§ WORK REQUEST:
Without pictures, repeat exactly the lines from the one containing "Given: Click the Frame Rate value field" through the end of the entries.

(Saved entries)
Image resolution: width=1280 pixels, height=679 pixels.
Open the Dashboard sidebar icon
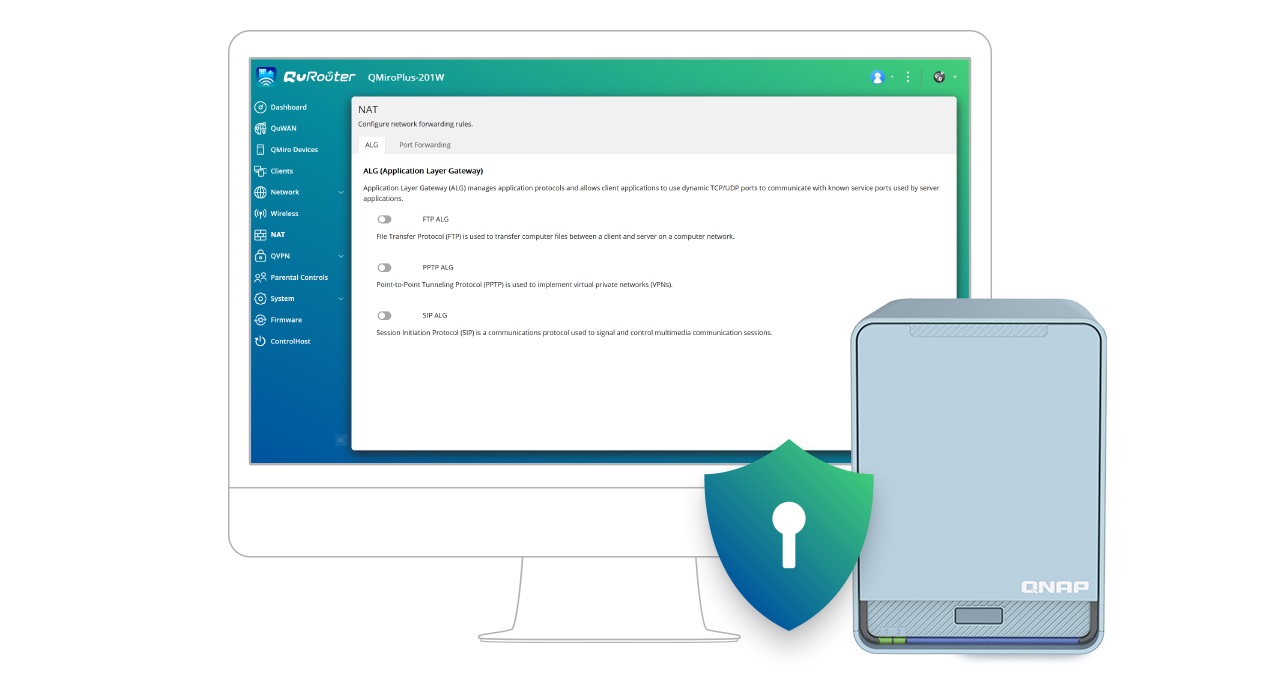click(260, 107)
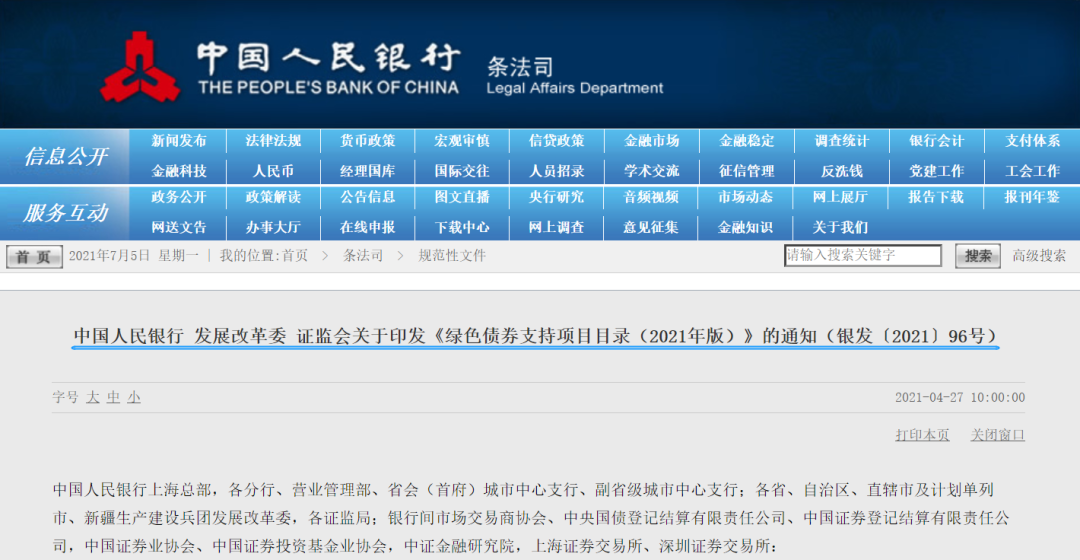Click 条法司 breadcrumb link
The width and height of the screenshot is (1080, 560).
click(x=363, y=256)
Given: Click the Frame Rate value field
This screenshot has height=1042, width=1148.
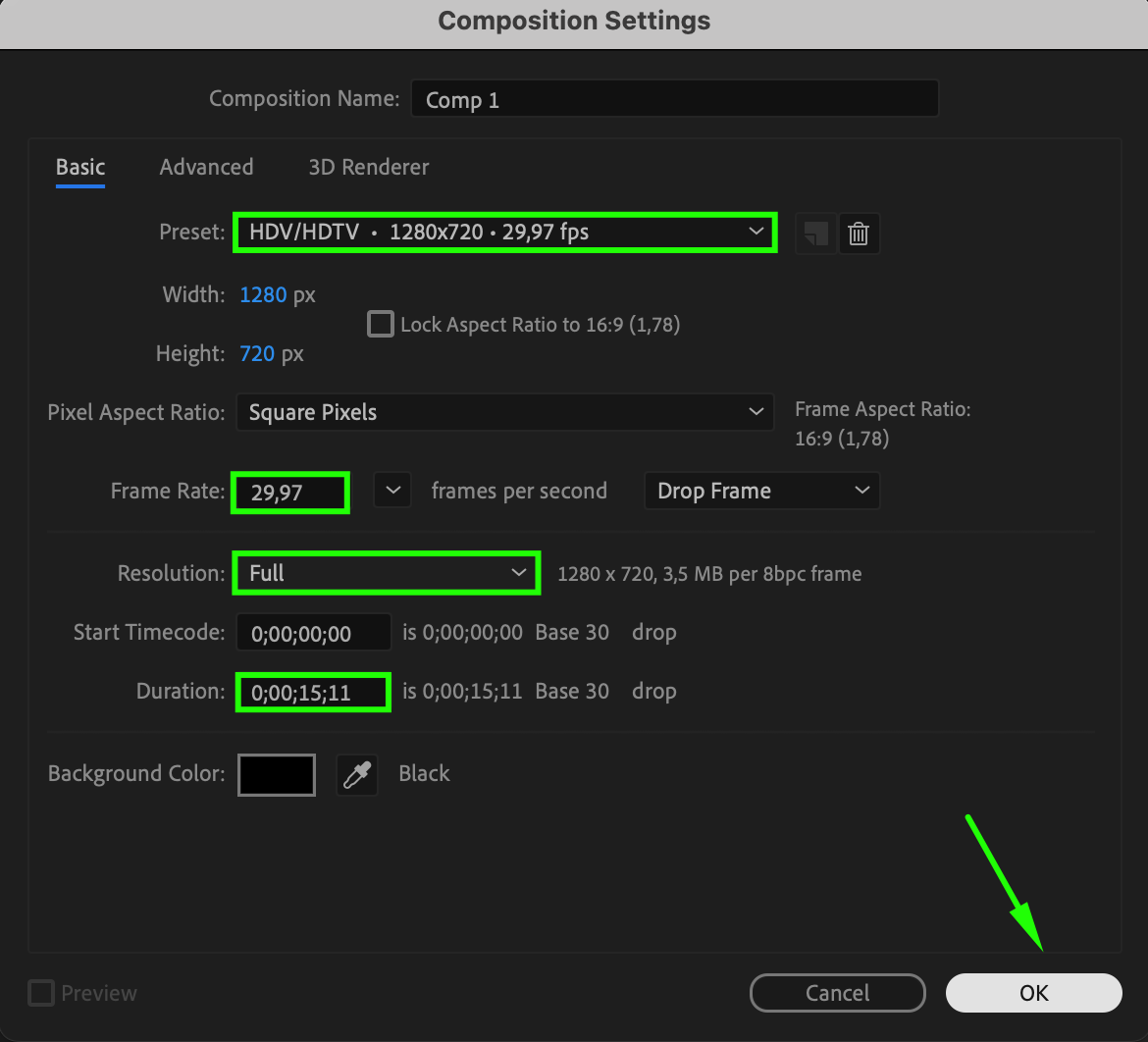Looking at the screenshot, I should pos(290,492).
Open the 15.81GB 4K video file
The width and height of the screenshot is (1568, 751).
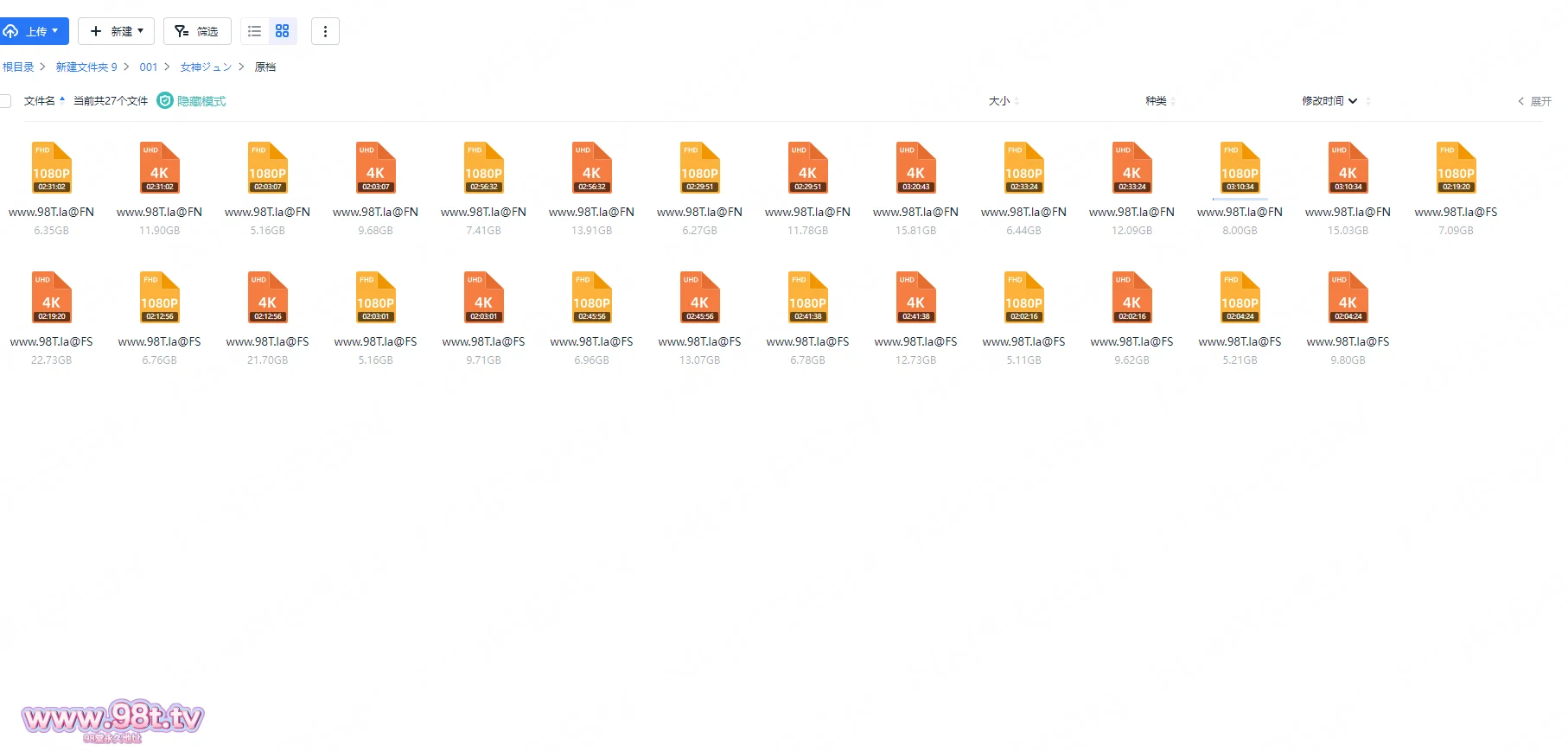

§ EXERCISE RESULT:
Given: Click the Frame Rate value field
This screenshot has height=1042, width=1148.
Looking at the screenshot, I should pos(290,492).
Open the 15.81GB 4K video file
The width and height of the screenshot is (1568, 751).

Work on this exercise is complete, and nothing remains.